◆ Job
Please state the charge on which Stanley was convicted, according to the court opinion below.

◆ Source document
........

United States v. Robert W. Stanley

411 F.2d 514

UNITED STATES of America, Plaintiff-Appellee,
v.
Robert W. STANLEY, Defendant-Appellant.

No. 16472.

United States Court of Appeals Seventh Circuit.

May 9, 1969.

Rehearing Denied July 11, 1969.

Robert W. Stanley, South El Monte, Cal., for appellant.

Thomas A. Foran, U. S. Atty., Nicholas M. Karzen, Asst. U. S. Atty., Chicago, Ill., for appellee, John Peter Lulinski, Michael B. Nash, Asst. U. S. Attys., of counsel.

Before DUFFY, Senior Circuit Judge, KILEY and SWYGERT, Circuit Judges.

DUFFY, Senior Circuit Judge.

1

In prosecuting this appeal, defendant has appeared pro se. He practiced law in the State of California and, apparently, had considerable trial experience. On this appeal, his main brief of sixty-three pages, and his reply brief of sixty-four pages were well prepared and evidenced a considerable degree of legal skill. However, in the trial below, he was represented by his personally selected counsel.

2

Defendant Stanley was convicted in a bench trial upon the charge of violating Title 18 U.S.C. § 2314, interstate transportation of stolen securities. It was the theory of the Government that the defendant helped procure the commission of the offense within the meaning of Title 18, U.S.C. § 2.

3

The indictment, as originally returned, charged Stanley, together with one Raaf and one Dillon, in Count I. It also charged Dillon alone in several counts involving separate transactions.

4

The Court severed Count I from the remaining Counts. Prior to trial, Dillon entered a plea of guilty to Count I and testified for the Government. Appellant and Raaf went to trial and both were found guilty. Raaf was placed on probation and did not appeal.

........

◆ Supplied material
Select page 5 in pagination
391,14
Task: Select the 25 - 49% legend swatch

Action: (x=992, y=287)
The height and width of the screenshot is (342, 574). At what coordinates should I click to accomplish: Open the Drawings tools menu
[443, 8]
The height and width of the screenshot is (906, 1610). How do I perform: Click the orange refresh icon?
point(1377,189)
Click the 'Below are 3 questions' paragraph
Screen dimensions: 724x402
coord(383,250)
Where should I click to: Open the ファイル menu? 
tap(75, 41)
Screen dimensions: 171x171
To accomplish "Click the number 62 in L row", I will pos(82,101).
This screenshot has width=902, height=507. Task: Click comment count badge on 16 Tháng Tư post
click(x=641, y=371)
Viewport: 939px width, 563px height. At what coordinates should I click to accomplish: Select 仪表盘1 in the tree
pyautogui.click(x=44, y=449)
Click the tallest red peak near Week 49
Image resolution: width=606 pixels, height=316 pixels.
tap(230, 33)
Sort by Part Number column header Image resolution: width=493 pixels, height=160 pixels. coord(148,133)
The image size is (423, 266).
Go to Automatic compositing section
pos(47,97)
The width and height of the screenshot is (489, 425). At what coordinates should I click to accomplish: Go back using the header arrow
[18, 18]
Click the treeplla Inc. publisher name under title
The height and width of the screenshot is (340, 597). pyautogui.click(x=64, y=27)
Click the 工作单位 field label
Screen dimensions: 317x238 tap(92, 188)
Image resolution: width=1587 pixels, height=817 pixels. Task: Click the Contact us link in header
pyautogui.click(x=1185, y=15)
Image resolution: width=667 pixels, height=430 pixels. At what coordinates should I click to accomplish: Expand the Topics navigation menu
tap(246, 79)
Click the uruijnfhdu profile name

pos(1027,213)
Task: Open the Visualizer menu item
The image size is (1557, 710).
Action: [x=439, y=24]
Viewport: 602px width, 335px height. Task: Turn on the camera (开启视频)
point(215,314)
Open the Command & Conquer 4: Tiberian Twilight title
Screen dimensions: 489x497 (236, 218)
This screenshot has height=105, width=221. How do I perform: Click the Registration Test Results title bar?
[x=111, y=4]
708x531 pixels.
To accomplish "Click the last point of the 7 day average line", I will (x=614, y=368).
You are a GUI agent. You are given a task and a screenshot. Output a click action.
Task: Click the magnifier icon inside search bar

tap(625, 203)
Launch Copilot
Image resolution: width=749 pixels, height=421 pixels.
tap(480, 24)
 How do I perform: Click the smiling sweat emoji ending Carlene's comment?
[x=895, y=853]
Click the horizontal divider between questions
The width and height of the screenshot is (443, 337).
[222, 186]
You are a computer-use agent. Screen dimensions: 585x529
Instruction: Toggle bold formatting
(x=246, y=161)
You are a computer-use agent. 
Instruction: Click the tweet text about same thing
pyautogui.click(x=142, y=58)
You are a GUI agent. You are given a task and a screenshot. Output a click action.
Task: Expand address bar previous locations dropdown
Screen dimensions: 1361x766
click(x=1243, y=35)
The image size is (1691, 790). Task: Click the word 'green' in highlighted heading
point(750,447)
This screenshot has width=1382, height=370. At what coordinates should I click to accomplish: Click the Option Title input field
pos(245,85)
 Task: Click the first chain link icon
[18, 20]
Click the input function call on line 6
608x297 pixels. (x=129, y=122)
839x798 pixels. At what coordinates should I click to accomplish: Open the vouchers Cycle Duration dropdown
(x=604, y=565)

........

◆ Result of the task
Violating Title 18 U.S.C. § 2314, interstate transportation of stolen securities.